Затем Дени поднял глаза и увидел статую Мадонны из раскрашенного гипса. Неподвижная, безжизненная Мадонна. Он имел перед ней огромное преимущество. Он-то был живым, а она — гипсовой. Он жил и совсем не собирался умирать. Дени опустил голову, потом снова ее поднял. Мадонна по-прежнему оставалась неподвижной и безжизненной.
В среду после утренних занятий сестра Клотильда вывела учениц во двор, после чего вернулась в здание. Она думала о Дени, убеждая себя, что если станет думать о нем все время, очень настойчиво, то это будет звучать как мольба — он услышит и придет вечером.
На пороге приемной ждала посетительница. Женщина лет тридцати, худая, бледная, с кругами под глазами. Увидев ее, сестра Клотильда внезапно забыла о том, что Дени не приходил уже целую неделю и что, возможно, он больше вообще не придет. Последние недели, когда она гладила мальчика по волосам, боясь услышать шаги в коридоре, опасаясь, что дверь класса может внезапно открыться и на пороге появится кто-то из монахинь, ее постоянно, все сильнее и сильнее, мучила одна и та же мысль. Одна и та же мысль беспрестанно преследовала ее и не отпускала — даже теперь, когда рядом не было того, кто являлся причиной этой мысли… У входа стояла Мадлен и ждала ее. Сестра Клотильда бросилась к ней, воодушевленная своим планом, обдумывая на ходу, как лучше выразить свою просьбу.
— Мадлен, какой сюрприз!
Подруга обняла ее, как прежде, прижавшись к ее щекам своими острыми скулами. Она не изменилась за год, за этот долгий бесконечный год.
— Как ты? — сказала Мадлен, увлекая сестру Клотильду на натертую воском скамью исповедальни. — Я приехала из Ниццы утром и первым делом пришла повидаться с тобой. Ты в порядке? Как ты себя чувствуешь?
— В порядке, в полном. Но расскажи о себе. Ты надолго в город?
— На два дня, — сказала Мадлен. — У меня важная, очень важная новость. Из-за нее я и приехала.

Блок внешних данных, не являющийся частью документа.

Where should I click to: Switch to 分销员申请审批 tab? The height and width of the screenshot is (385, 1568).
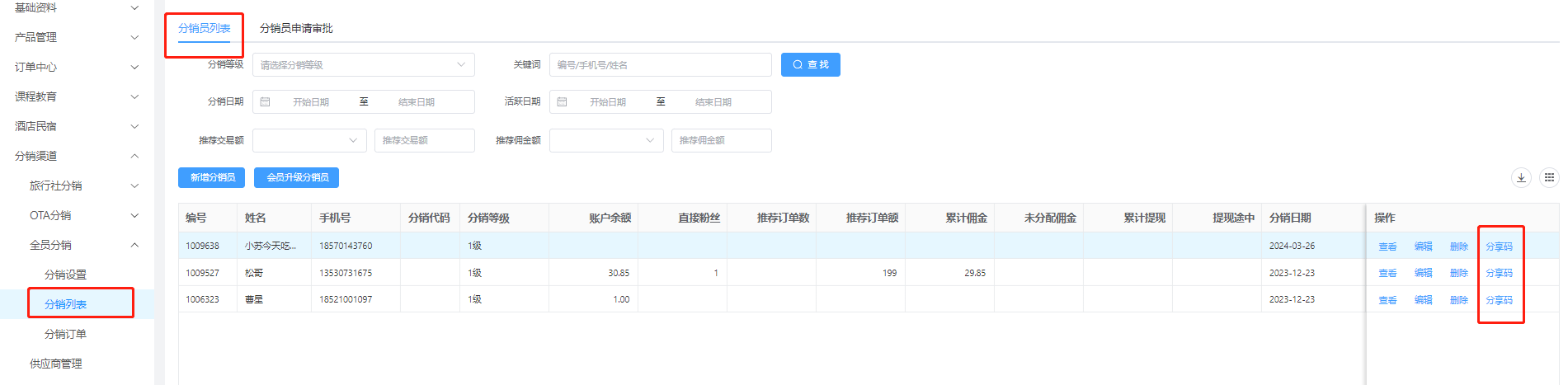(x=296, y=29)
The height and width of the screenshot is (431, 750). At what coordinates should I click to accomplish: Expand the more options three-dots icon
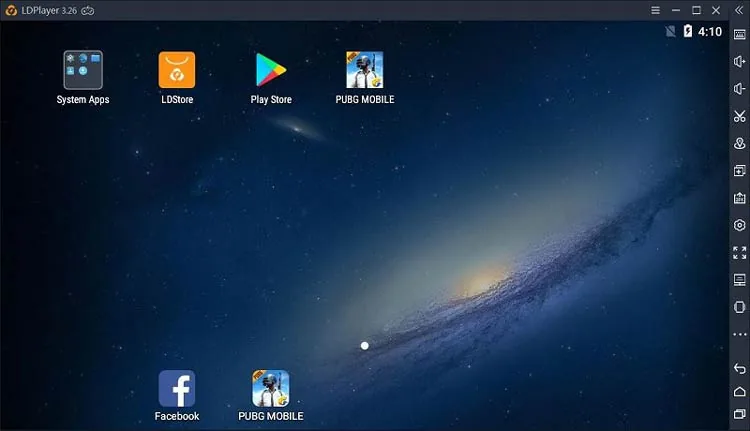click(739, 334)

Она смеялась, теребила юбку, нервно моргала, словом, вела себя, как обычно.
— Ну что ж, — сказала сестра Клотильда, — держу пари, ты выходишь замуж.
— Как ты догадалась?
Мадлен была разочарована, что не удалось произвести ожидаемый эффект. Но тут же снова заулыбалась, протянула к подруге руки и слегка качнулась всем телом.

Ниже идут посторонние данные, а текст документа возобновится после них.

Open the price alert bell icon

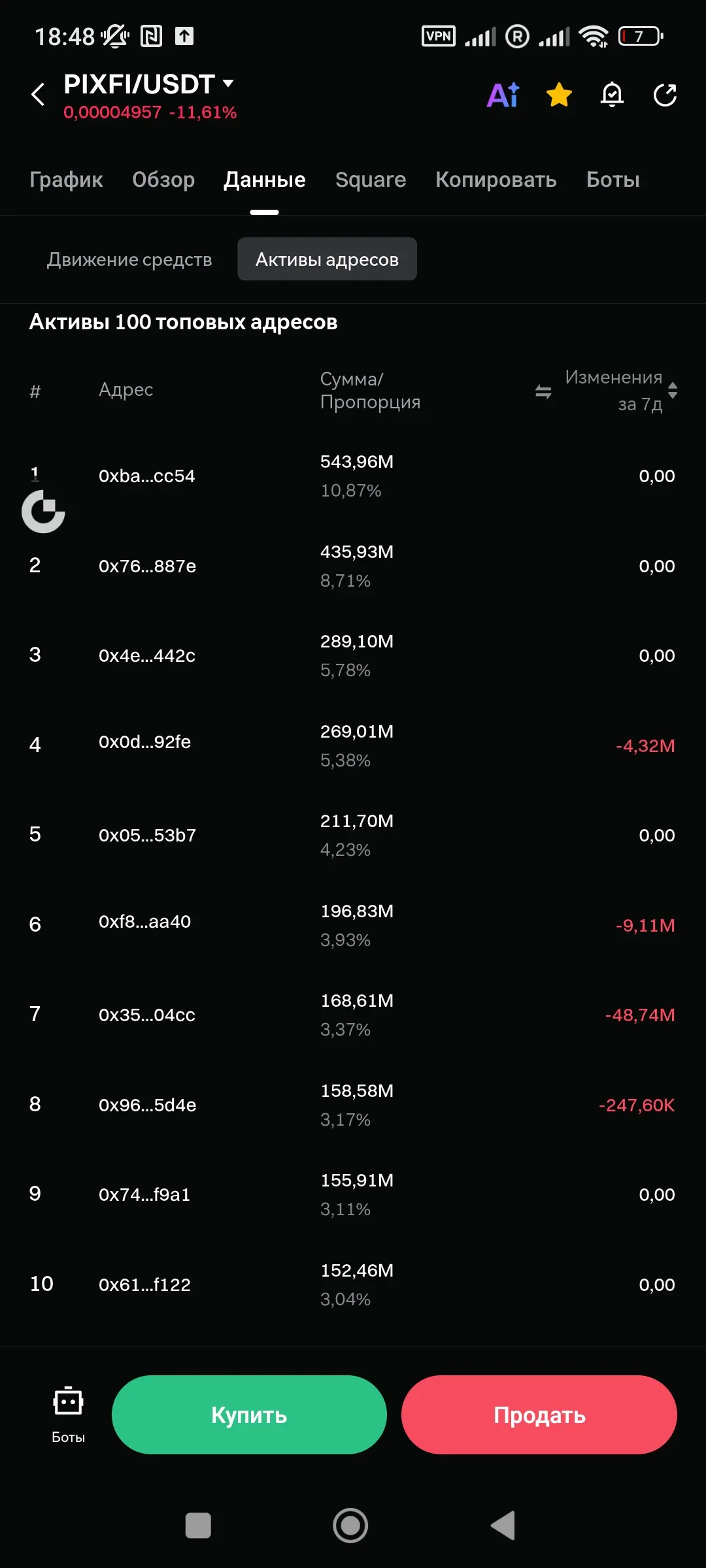click(x=612, y=95)
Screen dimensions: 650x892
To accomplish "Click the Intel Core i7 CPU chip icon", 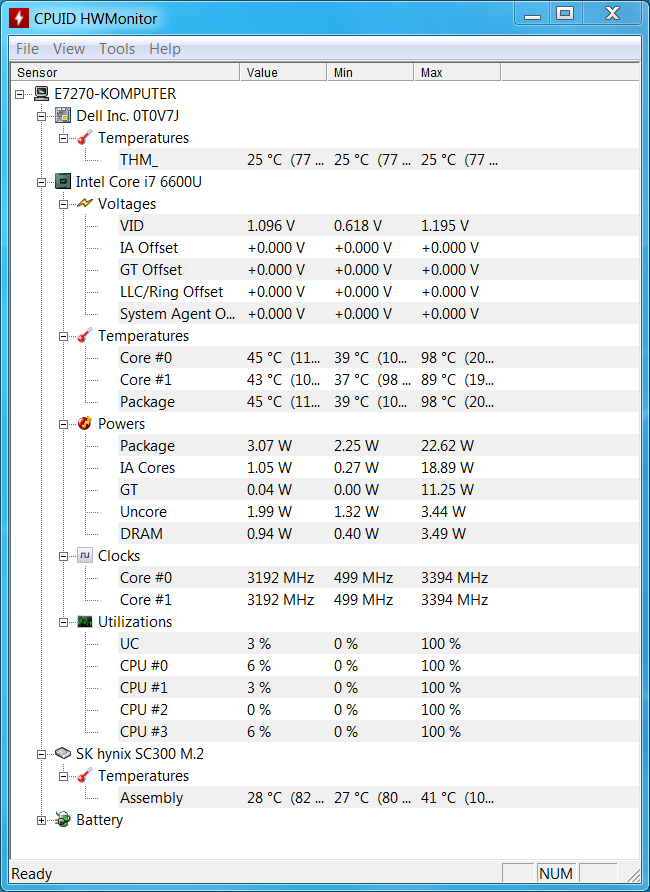I will [x=63, y=181].
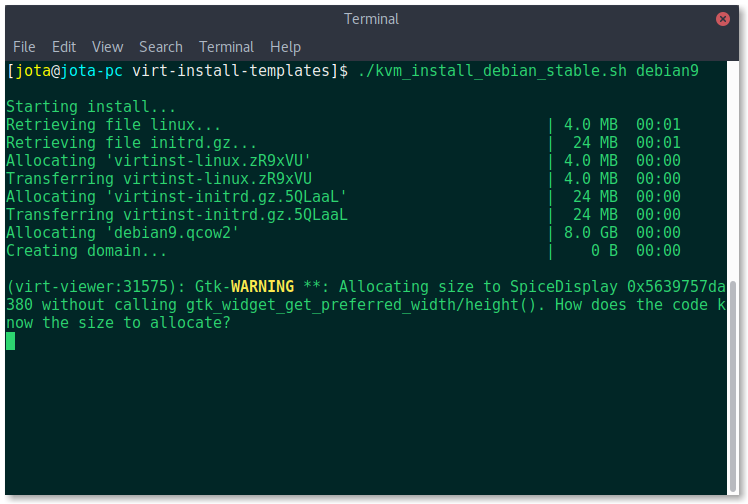Open the File menu

coord(24,47)
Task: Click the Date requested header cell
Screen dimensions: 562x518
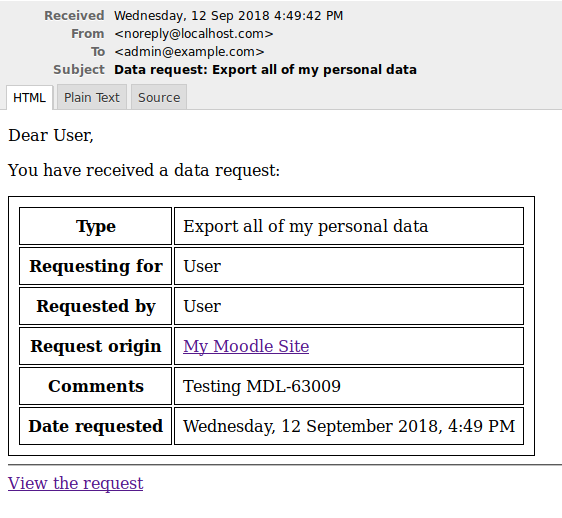Action: [96, 426]
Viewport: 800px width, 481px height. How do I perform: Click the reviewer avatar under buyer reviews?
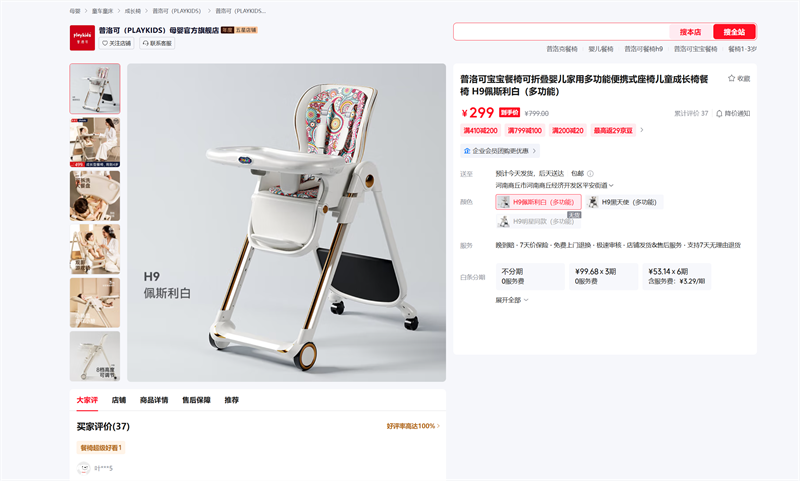point(83,468)
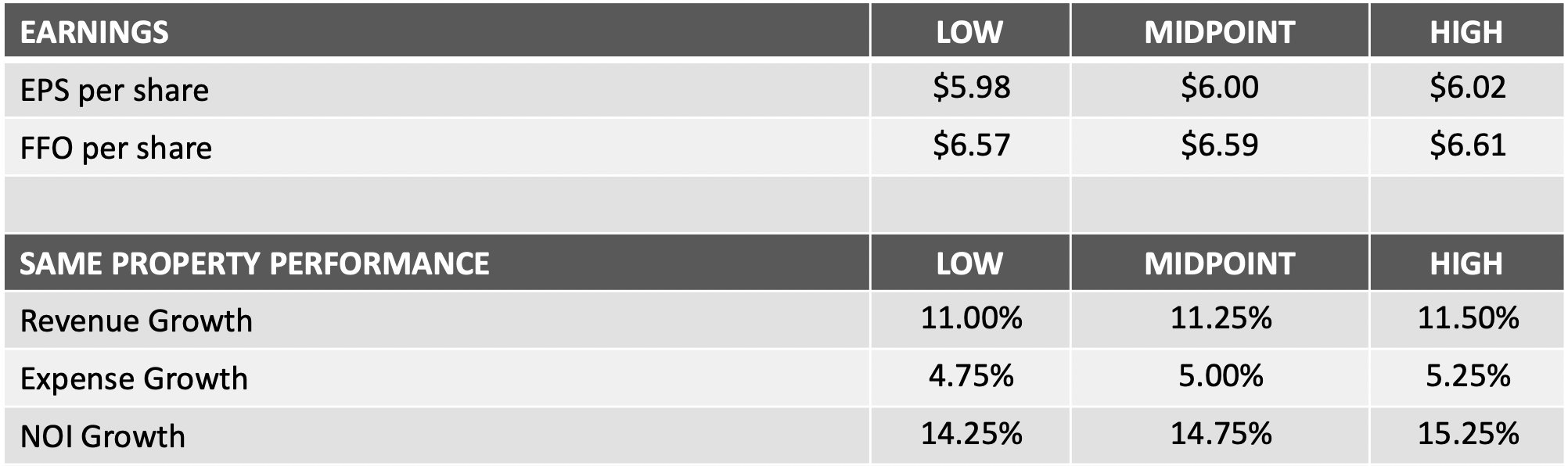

— Не могу ни минуты сидеть спокойно, — сказала она, — я так счастлива. Я изменилась? Я так счастлива. Я тебя с ним познакомлю, когда ты приедешь к нам. Ты ведь к нам приедешь? Я остаюсь в Ницце до свадьбы, а потом мы будем жить в Па-де-Кале. Я ведь не изменилась, правда? Ты неважно выглядишь. Ты не должна так себя изнурять. Ты знаешь, что неважно выглядишь?
— Я немного устала.
Но Мадлен уже не слушала. Она встала, сделала несколько порывистых шагов, потрогала какую-то подвернувшуюся под руки безделушку, подошла к сестре Клотильде, поцеловала ее.
— Сперва у меня будет девочка. Мне всегда хотелось девочку. Если бы ты знала, как я счастлива. Ты сможешь приехать на венчание? Без белого платья, но все равно, все будет прекрасно. Что у тебя произошло за этот год? Ты знаешь, я о тебе думала, когда мы все это решили. Ты — мой друг. Ты вспоминаешь о прошлом, о нашем городе, о монастыре? Мы с тобой были самыми близкими подругами на свете. Я так счастлива, что со мной все это произошло…
Неужели она только и могла теперь твердить, что счастлива, очень счастлива, постоянно счастлива?
— Ты, как ребенок, — сказала сестра Клотильда, усаживая Мадлен рядом, чтобы она хоть минуту посидела спокойно. — Ты слишком много говоришь, и я уже не понимаю, что ты хочешь сказать.